The remainder of \(x\)’s type in \(\Gamma_\mathsf{T1}\) depends on how \(x\) is accessed by higher-priority tasks that share it: ISR_IN. Since ISR_IN is a discard task that writes \(x\), the third qualifier of \(x\) in \(\Gamma_\mathsf{T1}\) is \(\mathsf{Nid}\); similarly, the local qualifier of \(x\) in \(\Gamma_\mathsf{IN}\) is \(\mathsf{Nid}\).

\(\Gamma_\mathsf{T1} = {d : \mathsf{int}@\langle \mathsf{Id},\mathsf{Id},\mathsf{Id} \rangle, x : \mathsf{int}@\langle \mathsf{Id},\mathsf{Id},\mathsf{\color{red}Nid} \rangle, \mathit{prev} : \mathsf{int}@\langle \mathsf{Id},\mathsf{Id},\mathsf{Id} \rangle}\)

\(\Gamma_\mathsf{IN} = {x : \mathsf{int}@\langle \mathsf{\color{red}Nid}, ?, ? \rangle, \mathit{inp} : \mathsf{int}@\langle ?,?,? \rangle}\)

With \(\Gamma_\mathsf{T1}\) complete, we continue to fill in the remaining missing qualifiers in \(\Gamma_\mathsf{IN}\). As there are no tasks with higher priority than ISR_IN, the third qualifier of \(x\) in \(\Gamma_\mathsf{IN}\) is \(\mathsf{Id}\). Since TASK1 is the only task with lower priority than ISR_IN, the second qualifier of \(x\) in \(\Gamma_\mathsf{IN}\) comes from the first qualifier of \(x\) in \(\Gamma_\mathsf{T1}\), which is \(\mathsf{Id}\). Since we assume that task inputs are the same on re-execution, \(inp\) is locally and globally idempotent in \(\Gamma_\mathsf{IN}\). We arrive at the following typing contexts:

\(\Gamma_\mathsf{T1} = {d : \mathsf{int}@\langle \mathsf{Id},\mathsf{Id},\mathsf{Id} \rangle, x : \mathsf{int}@\langle \mathsf{Id},\mathsf{Id},\mathsf{Nid} \rangle, \mathit{prev} : \mathsf{int}@\langle \mathsf{Id},\mathsf{Id},\mathsf{Id} \rangle}\)

\(\Gamma_\mathsf{IN} = {x : \mathsf{int}@\langle \mathsf{Nid},\mathsf{\color{red}Id},\mathsf{\color{red}Id}\rangle, \mathit{inp} : \mathsf{int}@\langle \mathsf{\color{red}Id},\mathsf{\color{red}Id},\mathsf{\color{red}Id} \rangle}\)

Step 2: check that the specification can be satisfied

Using these typing contexts, we can now check whether the example program is correct relative to its specification. Two of the most important checks performed by our typing rules are that:

  1. a given critical section cannot be preempted by any task that accesses common shared variables , and
  2. non-idempotent data does not flow to locally idempotent results .

········

** TASKS **
1/ Rewrite the typing-contexts passage from "Step 2: check" up to and including "idempotent results .", putting "interrupted" wherever "preempted" appears.
2/ Based on the typing-contexts passage, decide whether each statement agrees with it, answering yes or no and quoting the deciding words: (a) Some tasks have higher priority than ISR_IN. (b) TASK1 is the only task with lower priority than ISR_IN. (c) Task inputs are assumed to differ on re-execution.
The rows after the passage play no part in this.

········

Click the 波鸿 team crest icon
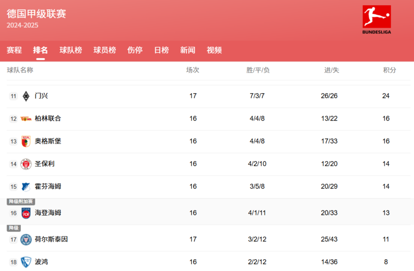Viewport: 414px width, 271px height. (26, 262)
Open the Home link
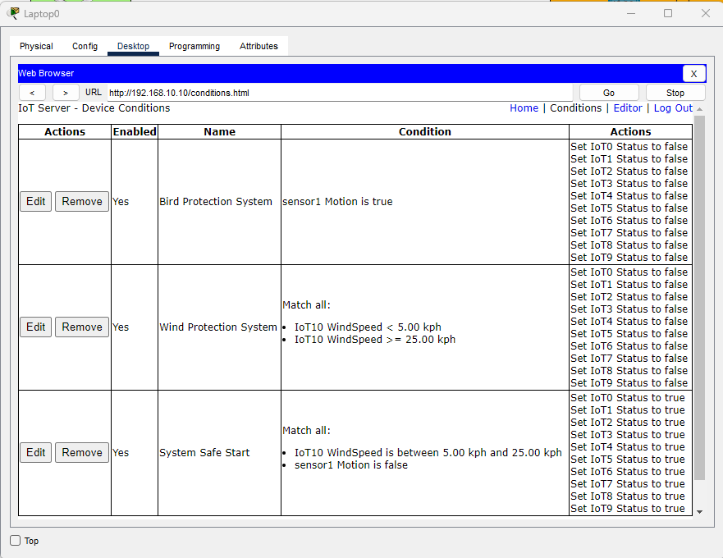723x558 pixels. click(524, 108)
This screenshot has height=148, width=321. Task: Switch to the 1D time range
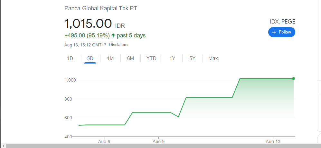point(70,58)
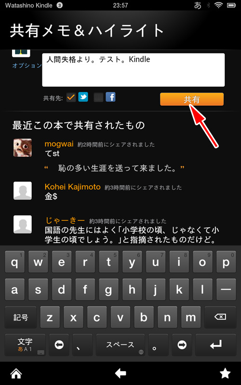This screenshot has height=385, width=241.
Task: Open the notification badge in status bar
Action: pyautogui.click(x=59, y=5)
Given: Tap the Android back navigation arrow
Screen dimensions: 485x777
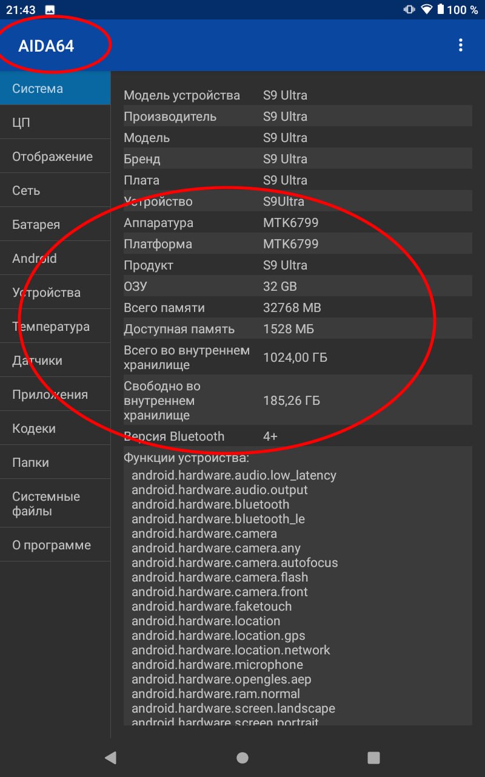Looking at the screenshot, I should point(110,757).
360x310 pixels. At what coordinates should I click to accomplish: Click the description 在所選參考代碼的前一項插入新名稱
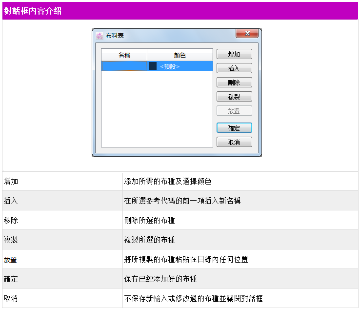point(182,201)
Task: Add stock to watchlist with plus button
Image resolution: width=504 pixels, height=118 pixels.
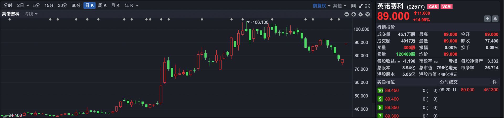Action: click(487, 19)
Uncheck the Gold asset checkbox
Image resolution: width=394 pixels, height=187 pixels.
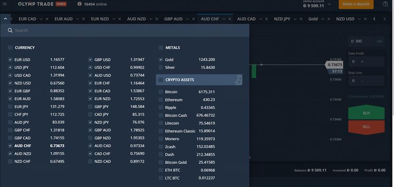(x=161, y=60)

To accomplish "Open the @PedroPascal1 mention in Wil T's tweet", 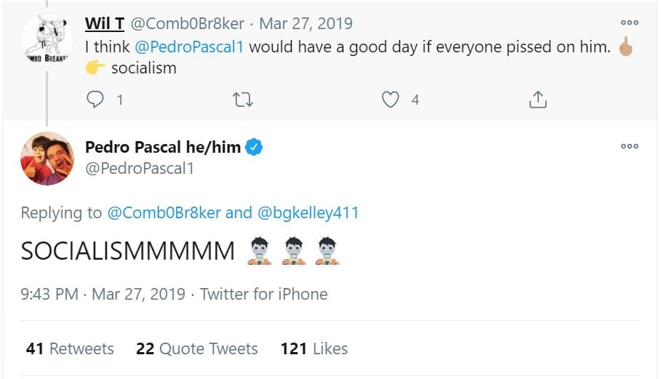I will (189, 48).
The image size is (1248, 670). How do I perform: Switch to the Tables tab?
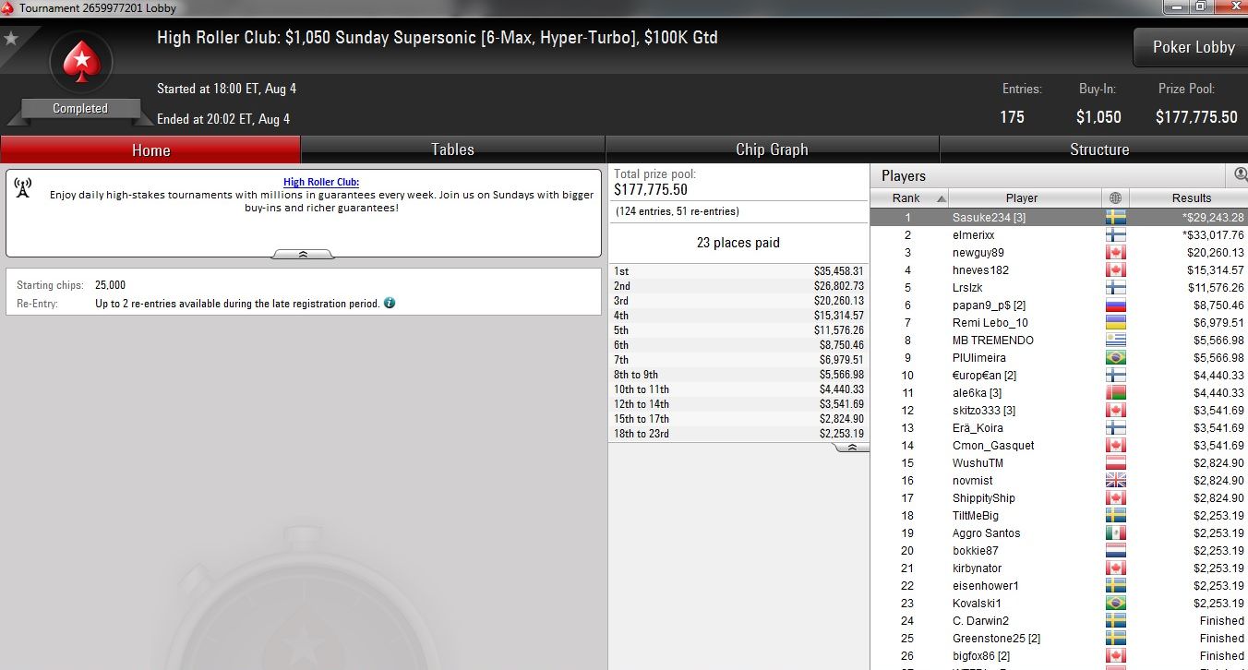click(x=452, y=150)
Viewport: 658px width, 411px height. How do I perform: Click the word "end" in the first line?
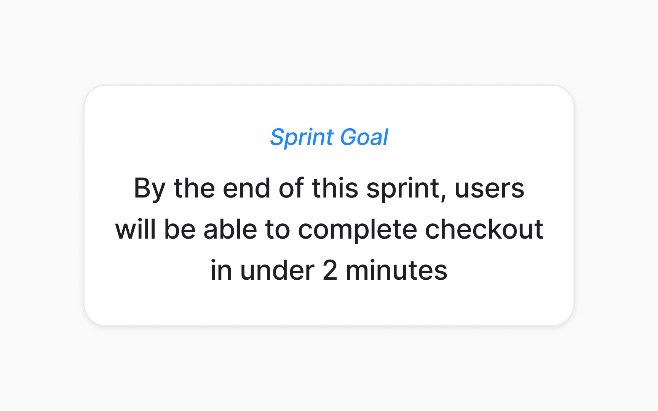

········

** ANSWERS GIVEN **
1/
Step 2: check that the specification can be satisfied

Using these typing contexts, we can now check whether the example program is correct relative to its specification. Two of the most important checks performed by our typing rules are that:

  1. a given critical section cannot be interrupted by any task that accesses common shared variables , and
  2. non-idempotent data does not flow to locally idempotent results .

2/
(a) No: "As there are no tasks with higher priority than ISR_IN"
(b) Yes: "Since TASK1 is the only task with lower priority than ISR_IN"
(c) No: "we assume that task inputs are the same on re-execution"